Systolic anterior motion (SAM)
The prevalence of SAM after MV repair remained more or less constant during the last decades, being 9.1% in 1994 (37), 8.4% in 2007 (38) and 8.1% in 2017 (39). There is general agreement that the genesis of SAM is due to the movement of the coaptation point of the leaflets toward the septum, resulting in the extension of the residual AL beyond the coaptation point. Consequently, the AL tip strays into the left ventricular outflow tract (LVOT) and, as a consequence, the ejected blood flow force moves the AL more toward the LVOT. This causes both MR and LVOT obstruction. The displacement of the coaptation between leaflets toward the septum is related to an excess of movement of the PL. SAM seems to be more frequent when a rigid ring is used (40). In most cases the solution is medical (discontinuation of inotropes, increasing the filling of the LV). In some cases a second pump run is necessary, either to improve the correction or to increase the size of the ring or to perform other maneuvers [edge to edge (39) or resection of a bulging septum (41)] or to replace the mitral valve (42). However, SAM can persist at follow up.
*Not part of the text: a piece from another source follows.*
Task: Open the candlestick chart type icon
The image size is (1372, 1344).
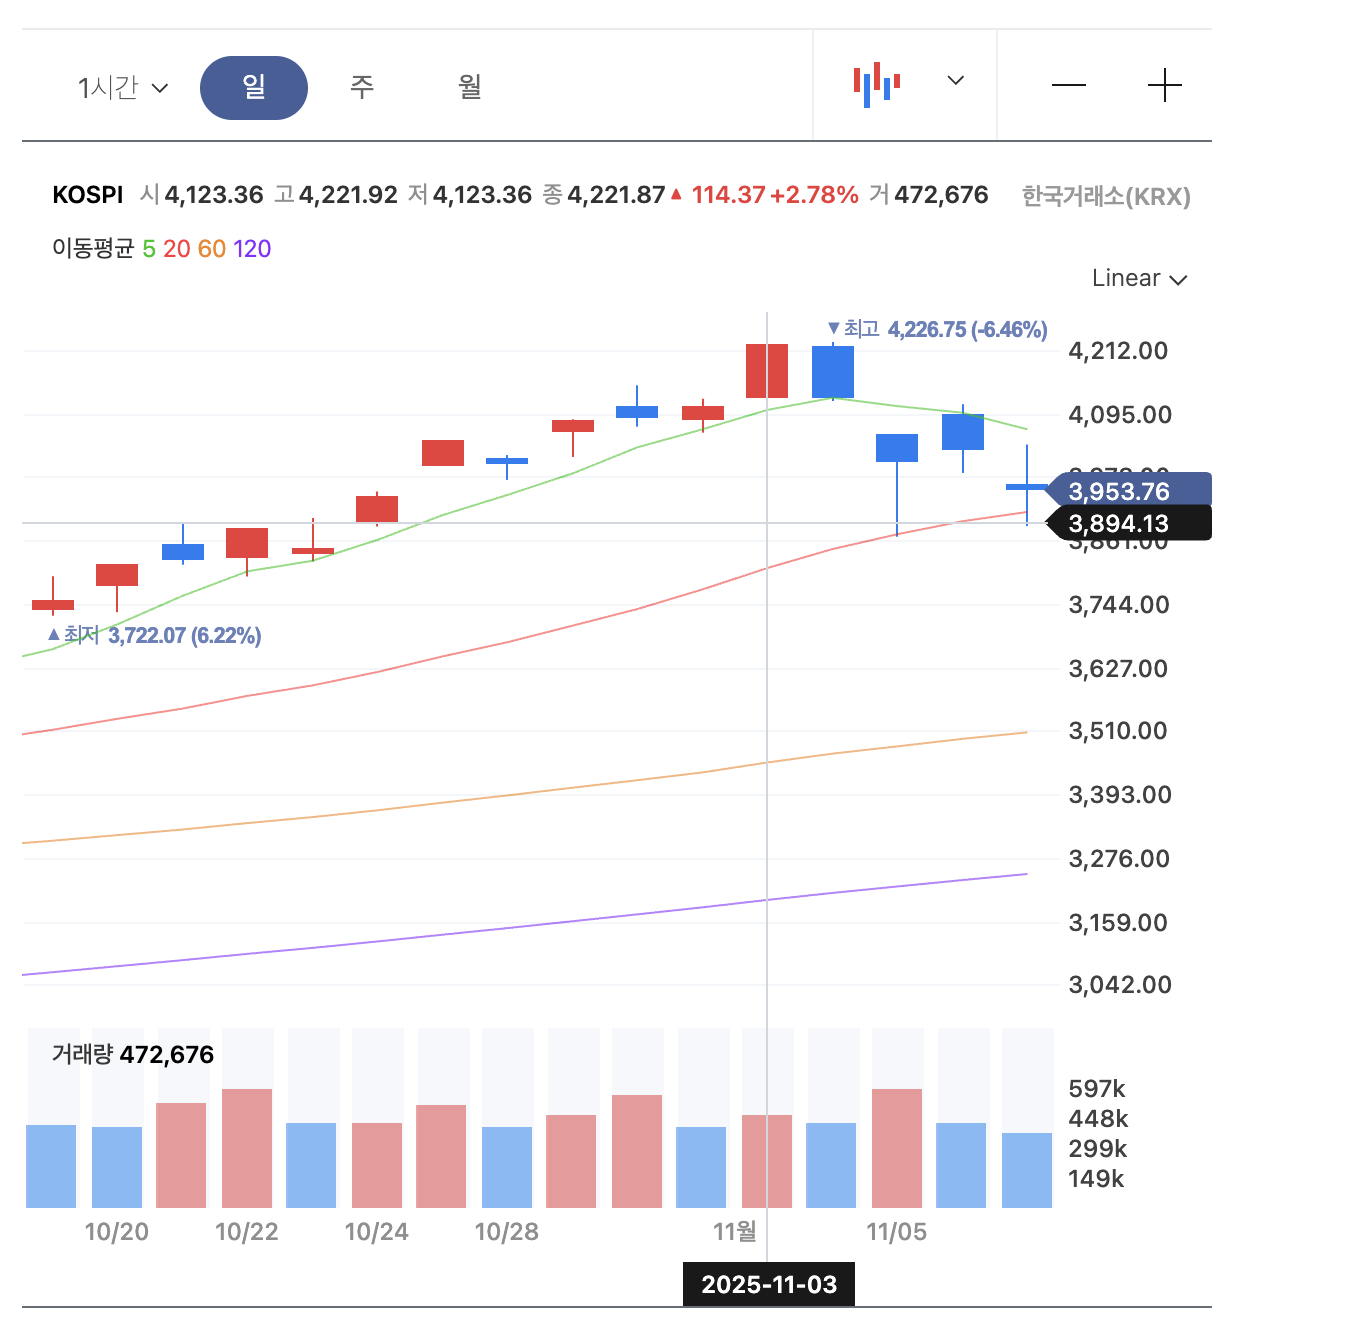Action: pos(877,85)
In the experience of Brown et al. (38) after 5 years from surgery 17 patients (9.8% of the patients who experienced SAM in OR and 0.8% of all patients who underwent MV repair) had persistent SAM with/out LVOT obstruction.
Long term results of MV repair for degenerative mitral regurgitation, in particular due to leaflets’ prolapse, are outstanding and the paper from Lapenna et al. (7) confirms the quality of the outcome. However, we think that reporting only survival and freedom from MR gives only a partial vision of the surgical results. Thromboembolic complication are as well present in this cohort of patients, representing, in the experience of David et al. (11), the 10% of his population during a follow up of 20 years. Even if there are only sparse reports, circumflex artery injury during MV repair has been described (43,44). Reporting our results must include all the possible information which can affect the quality of life of our patients. It is possible that in a relatively small number of cases, as those reported by Lapenna et al. (7), some particular complication did not occur. But, as we are proposing MV repair for prolapse of one or both MV leaflets to asymptomatic patients, we have to be aware of all the events that can affect the final results of our surgery.
Conflicts of Interest: The authors have no conflicts of interest to declare.